Son courage physique, enfin, était impressionnant. Il a vécu très longtemps pour son époque – de 1638 à 1715, soixante dix-sept ans – mais, à partir de la quarantaine, la maladie ne l’a pas lâché, accompagnée de son cortège de douleurs. Il y a toujours fait face avec stoïcisme…
Et son règne ?
En ce qui concerne les aspects de son règne, il est frappant de voir comment ce roi a influencé l’Europe par sa manière de gouverner, de bâtir son décor, de donner sa marque à tout un siècle – Le Siècle de Louis XIV comme l’a écrit Voltaire. C’est, d’une certaine façon, celui qui a construit l’État centralisé tel que nous le connaissons encore. Louis XIV a dit au moment de sa mort à ses courtisans qui assistaient à son agonie : « Messieurs, je m’en vais mais je vous laisse l’État… »
Sa manière violente de gérer l’État elle aussi est frappante. Qu’on pense à la révocation de l’Édit de Nantes – à l’intolérance, donc –, qu’on pense au Code noir, c’est-à-dire à la codification de l’esclavage, qu’on pense aux guerres, aux dévastations du Palatinat… On doit bien évidemment prendre en compte cette manière très violente de mener la politique.
D’un part l’État se constitue, l’État monarchique qui tend à l’absolutisme, et d’autre part c’est le moment où brille le roi-soleil, celui qui incarne précisément la puissance de l’État. « J’ai trop aimé la guerre et les bâtiments », aurait dit Louis XIV, et ce qui apparaît comme une apogée d’une certaine manière prépare aussi des lendemains difficiles à la monarchie : entre la mort de Louis XIV, en 1715, et 1789, il ne s’est passé que soixante-quatorze ans.
Comment avez-vous abordé cette biographie ? Tout en restant fidèle aux faits, à la manière des historiens, utilisez-vous votre imagination de romancier pour donner corps à votre sujet ?
Mon projet est de rendre vivante une personnalité.

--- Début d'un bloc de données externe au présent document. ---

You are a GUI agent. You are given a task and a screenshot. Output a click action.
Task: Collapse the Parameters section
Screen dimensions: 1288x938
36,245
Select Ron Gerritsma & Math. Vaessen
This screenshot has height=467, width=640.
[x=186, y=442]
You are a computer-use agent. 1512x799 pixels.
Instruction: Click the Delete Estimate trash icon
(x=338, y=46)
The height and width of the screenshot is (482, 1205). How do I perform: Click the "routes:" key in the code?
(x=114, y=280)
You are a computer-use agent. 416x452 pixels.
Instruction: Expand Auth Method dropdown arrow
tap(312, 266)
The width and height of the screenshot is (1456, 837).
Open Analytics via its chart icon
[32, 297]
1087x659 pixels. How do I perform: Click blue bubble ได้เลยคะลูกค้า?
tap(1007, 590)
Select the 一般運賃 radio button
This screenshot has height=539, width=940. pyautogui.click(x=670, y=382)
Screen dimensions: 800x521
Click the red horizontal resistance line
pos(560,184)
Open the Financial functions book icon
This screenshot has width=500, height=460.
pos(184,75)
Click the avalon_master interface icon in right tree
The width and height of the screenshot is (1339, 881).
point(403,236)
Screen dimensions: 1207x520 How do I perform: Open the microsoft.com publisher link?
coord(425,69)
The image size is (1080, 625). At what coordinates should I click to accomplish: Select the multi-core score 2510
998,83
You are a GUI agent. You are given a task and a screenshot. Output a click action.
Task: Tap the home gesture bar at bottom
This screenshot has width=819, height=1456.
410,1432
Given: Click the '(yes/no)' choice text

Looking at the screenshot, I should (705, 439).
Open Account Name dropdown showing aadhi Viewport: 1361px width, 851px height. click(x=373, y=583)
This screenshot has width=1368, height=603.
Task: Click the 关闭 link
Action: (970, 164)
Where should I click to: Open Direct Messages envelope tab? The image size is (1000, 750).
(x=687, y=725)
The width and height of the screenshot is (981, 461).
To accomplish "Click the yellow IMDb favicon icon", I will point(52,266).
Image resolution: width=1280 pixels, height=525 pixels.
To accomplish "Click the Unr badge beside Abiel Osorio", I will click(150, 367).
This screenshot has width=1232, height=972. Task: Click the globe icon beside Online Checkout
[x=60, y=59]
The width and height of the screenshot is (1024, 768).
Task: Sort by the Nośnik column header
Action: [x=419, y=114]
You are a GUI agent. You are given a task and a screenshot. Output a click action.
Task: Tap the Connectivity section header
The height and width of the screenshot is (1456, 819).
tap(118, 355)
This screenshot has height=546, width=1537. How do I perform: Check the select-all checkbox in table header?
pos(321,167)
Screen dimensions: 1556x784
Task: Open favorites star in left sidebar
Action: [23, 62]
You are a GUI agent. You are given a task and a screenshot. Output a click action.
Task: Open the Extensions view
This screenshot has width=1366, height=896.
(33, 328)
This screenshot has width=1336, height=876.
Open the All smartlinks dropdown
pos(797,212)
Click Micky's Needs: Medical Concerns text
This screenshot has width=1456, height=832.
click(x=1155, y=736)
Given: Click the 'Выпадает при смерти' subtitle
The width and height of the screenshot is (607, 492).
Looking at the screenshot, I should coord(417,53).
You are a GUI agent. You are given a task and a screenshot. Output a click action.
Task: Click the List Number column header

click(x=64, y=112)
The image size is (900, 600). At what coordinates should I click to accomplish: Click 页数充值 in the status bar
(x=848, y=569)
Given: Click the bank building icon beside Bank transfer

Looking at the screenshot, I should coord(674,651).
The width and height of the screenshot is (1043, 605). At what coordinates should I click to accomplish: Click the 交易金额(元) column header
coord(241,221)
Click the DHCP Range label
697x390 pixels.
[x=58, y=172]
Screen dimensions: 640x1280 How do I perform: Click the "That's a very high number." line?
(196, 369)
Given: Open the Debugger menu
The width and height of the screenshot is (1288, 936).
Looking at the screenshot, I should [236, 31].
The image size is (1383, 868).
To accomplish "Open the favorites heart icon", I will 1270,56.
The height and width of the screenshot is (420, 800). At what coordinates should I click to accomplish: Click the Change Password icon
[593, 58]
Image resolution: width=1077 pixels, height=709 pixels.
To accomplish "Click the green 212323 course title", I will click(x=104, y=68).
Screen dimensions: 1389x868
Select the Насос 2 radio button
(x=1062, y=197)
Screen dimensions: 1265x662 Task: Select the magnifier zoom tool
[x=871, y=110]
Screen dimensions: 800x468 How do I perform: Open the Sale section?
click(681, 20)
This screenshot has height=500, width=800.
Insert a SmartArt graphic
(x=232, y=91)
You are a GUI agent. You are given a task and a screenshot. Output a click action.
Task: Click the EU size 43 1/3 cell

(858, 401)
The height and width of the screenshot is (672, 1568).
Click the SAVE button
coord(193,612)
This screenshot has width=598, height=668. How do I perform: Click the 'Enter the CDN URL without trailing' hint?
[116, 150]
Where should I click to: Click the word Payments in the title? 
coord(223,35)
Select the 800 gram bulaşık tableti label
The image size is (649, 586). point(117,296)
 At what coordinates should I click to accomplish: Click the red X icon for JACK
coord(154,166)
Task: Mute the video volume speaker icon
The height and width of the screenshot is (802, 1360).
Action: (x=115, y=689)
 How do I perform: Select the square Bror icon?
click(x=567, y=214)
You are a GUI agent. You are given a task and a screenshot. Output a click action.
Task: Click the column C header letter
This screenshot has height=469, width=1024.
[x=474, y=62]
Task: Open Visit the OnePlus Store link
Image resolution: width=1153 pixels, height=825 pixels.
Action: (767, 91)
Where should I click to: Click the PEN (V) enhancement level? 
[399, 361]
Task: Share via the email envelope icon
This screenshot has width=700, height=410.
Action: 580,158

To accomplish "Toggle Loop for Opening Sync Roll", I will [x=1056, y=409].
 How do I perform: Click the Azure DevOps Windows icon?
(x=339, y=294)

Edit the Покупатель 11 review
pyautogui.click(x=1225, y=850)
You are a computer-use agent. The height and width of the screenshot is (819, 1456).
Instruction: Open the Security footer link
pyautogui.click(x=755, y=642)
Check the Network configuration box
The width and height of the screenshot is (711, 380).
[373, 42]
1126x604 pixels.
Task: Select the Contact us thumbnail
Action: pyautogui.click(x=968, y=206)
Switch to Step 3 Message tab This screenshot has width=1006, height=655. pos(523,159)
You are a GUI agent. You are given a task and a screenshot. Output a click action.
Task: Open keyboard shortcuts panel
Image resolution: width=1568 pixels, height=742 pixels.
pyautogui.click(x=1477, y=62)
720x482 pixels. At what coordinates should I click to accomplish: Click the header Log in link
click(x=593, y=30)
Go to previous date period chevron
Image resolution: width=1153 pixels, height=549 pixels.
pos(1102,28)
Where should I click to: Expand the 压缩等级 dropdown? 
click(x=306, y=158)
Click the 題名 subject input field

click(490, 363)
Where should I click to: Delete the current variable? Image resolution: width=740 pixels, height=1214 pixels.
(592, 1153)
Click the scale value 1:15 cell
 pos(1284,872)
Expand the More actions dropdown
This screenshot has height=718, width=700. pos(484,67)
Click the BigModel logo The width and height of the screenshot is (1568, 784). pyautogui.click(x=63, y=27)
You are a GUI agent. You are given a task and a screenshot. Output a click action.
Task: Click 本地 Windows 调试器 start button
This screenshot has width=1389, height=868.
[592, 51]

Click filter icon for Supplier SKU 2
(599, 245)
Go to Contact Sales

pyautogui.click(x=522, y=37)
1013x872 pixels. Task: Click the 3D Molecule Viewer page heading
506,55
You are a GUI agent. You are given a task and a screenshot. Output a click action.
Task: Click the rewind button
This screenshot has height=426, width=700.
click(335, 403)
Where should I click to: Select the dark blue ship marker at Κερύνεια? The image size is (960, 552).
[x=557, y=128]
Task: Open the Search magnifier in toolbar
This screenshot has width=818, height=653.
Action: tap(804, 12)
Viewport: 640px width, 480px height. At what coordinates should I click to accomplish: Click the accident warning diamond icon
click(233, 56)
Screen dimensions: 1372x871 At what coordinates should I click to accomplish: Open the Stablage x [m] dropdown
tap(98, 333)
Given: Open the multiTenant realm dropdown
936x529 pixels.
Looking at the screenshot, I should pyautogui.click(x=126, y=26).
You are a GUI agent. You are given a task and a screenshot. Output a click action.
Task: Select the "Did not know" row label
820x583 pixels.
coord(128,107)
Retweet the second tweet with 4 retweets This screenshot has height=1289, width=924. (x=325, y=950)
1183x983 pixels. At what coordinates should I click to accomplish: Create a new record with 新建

Tout en étant respectueux des apports de la recherche historique, je fais en sorte, par l’écriture, par la composition du récit, que le lecteur, peu à peu, pénètre tous les aspects de cette personnalité. Qu’il acquière ainsi à son sujet une connaissance presque charnelle ainsi que l’intelligence d’une période historique.
J’essaie de faire une histoire totale, grâce à des biographies qui veulent exprimer l’état de la connaissance historique et en même temps être une mise en scène, une reconstitution historique et psychologique d’un personnage.